Glister-Mary Lee fined for safety breaches after pasta plant explosion

By Oliver Nieburg

- Last updated on GMT

Gilster-Mary Lee's pasta plant in Steelville, Illinois
Gilster-Mary Lee's pasta plant in Steelville, Illinois
US private label firm Glister-Mary Lee has been fined $231,000 by the US Department of Labor’s Occupational Safety and Health Administration (OSHA) for six safety violations following an explosion at a past manufacturing site.

On 6 October last year, two maintenance workers conducting welding operations sustained serious burns after a dust collector at the company’s Steeleville pasta plant exploded.

The workers were trying to repair a metal trough that was leaking granulated sugar within close proximity to a dust collector.

Risk of death or serious injury

OSHA cited Glister-Mary Lee for three wilful and three serious safety violations for the incident.

It said that the company had failed to remove dust deflagration on dust collectors before the welding operations with plain inference to employee safety and health.

The company was also found to have failed to inspect areas where welding was to be performed and failed to prohibit welding in the presence of combustible dust, which created risk of death or serious injury.

Karl Armstrong, director of OSHA's Fairview Heights Area Office: “Gilster-Mary Lee Corp. has a responsibility to protect workers conducting welding operations from known hazards in its manufacturing plants, including explosive dust."

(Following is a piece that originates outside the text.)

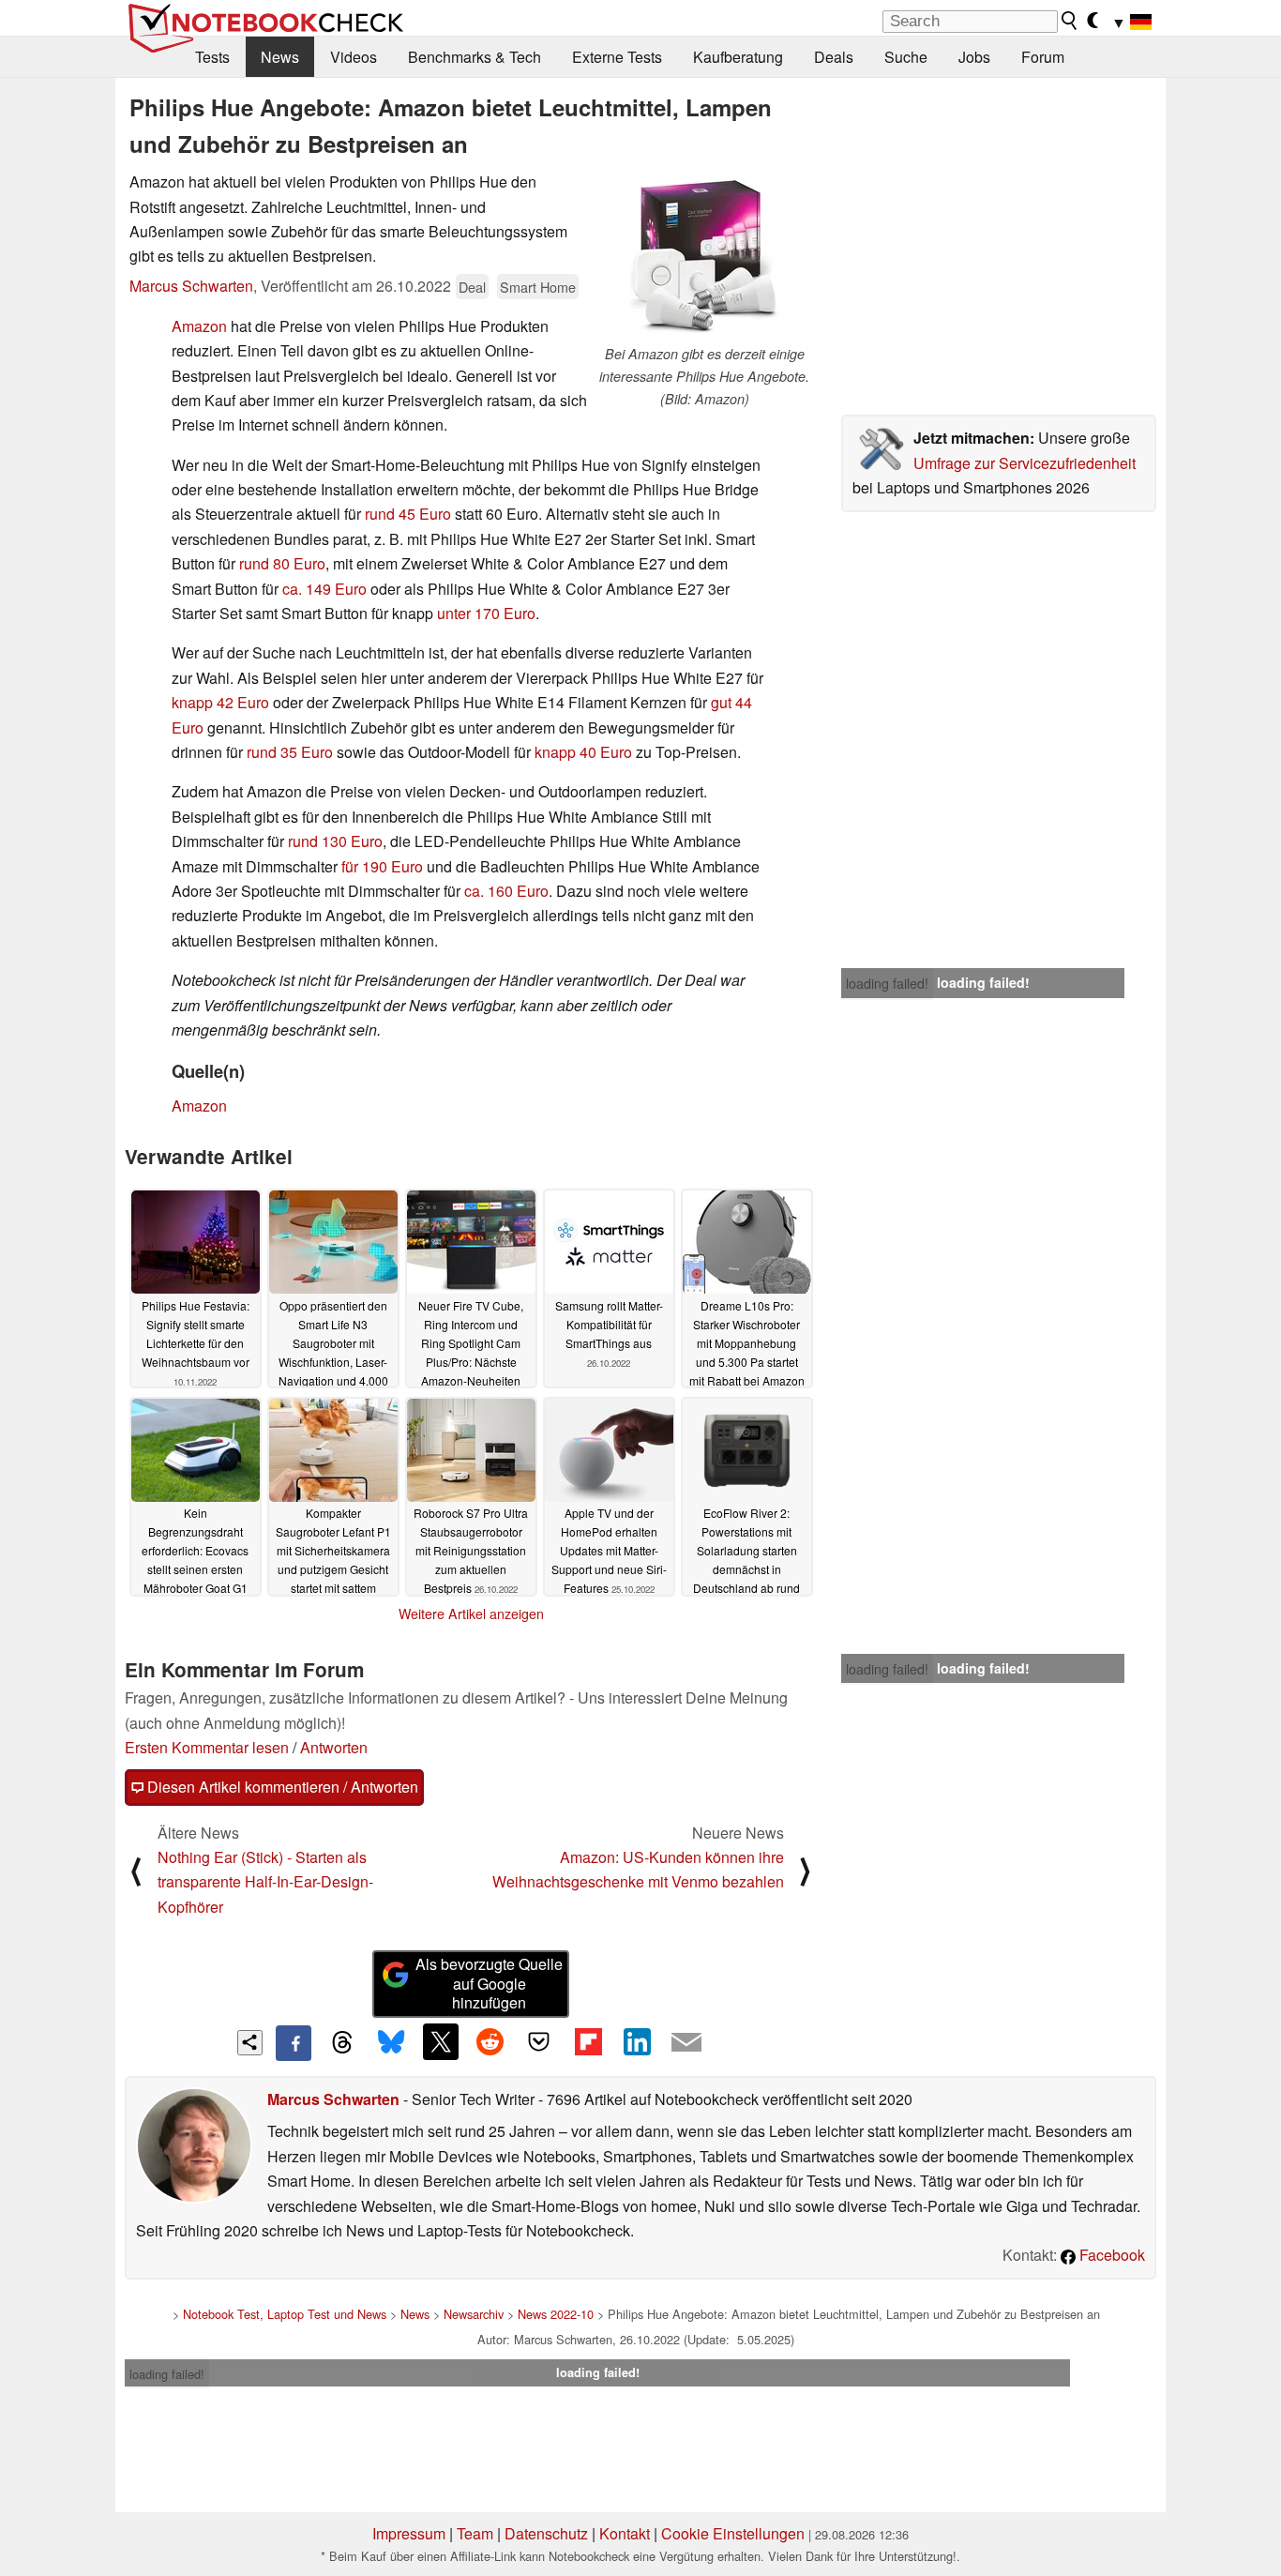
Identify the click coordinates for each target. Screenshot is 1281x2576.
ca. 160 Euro (506, 891)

“OSHA is committed to protecting workers on the job, especially when employers fail to do so."


OSHA has placed Glister-Mary Lee on its Severe Violator Enforcement Program, which mandates targeted follow-up inspections.

OSHA took the decision as the company had previously been cited for 46 violations since 2002.

Among Glister-Mary Lee’s previous breaches were violations involving combustible dust explosion at the company’s Steelville and Momence plants.

The company has 15 business days from receipt of its citations to comply, request a conference with OSHA’s area director or contest the findings.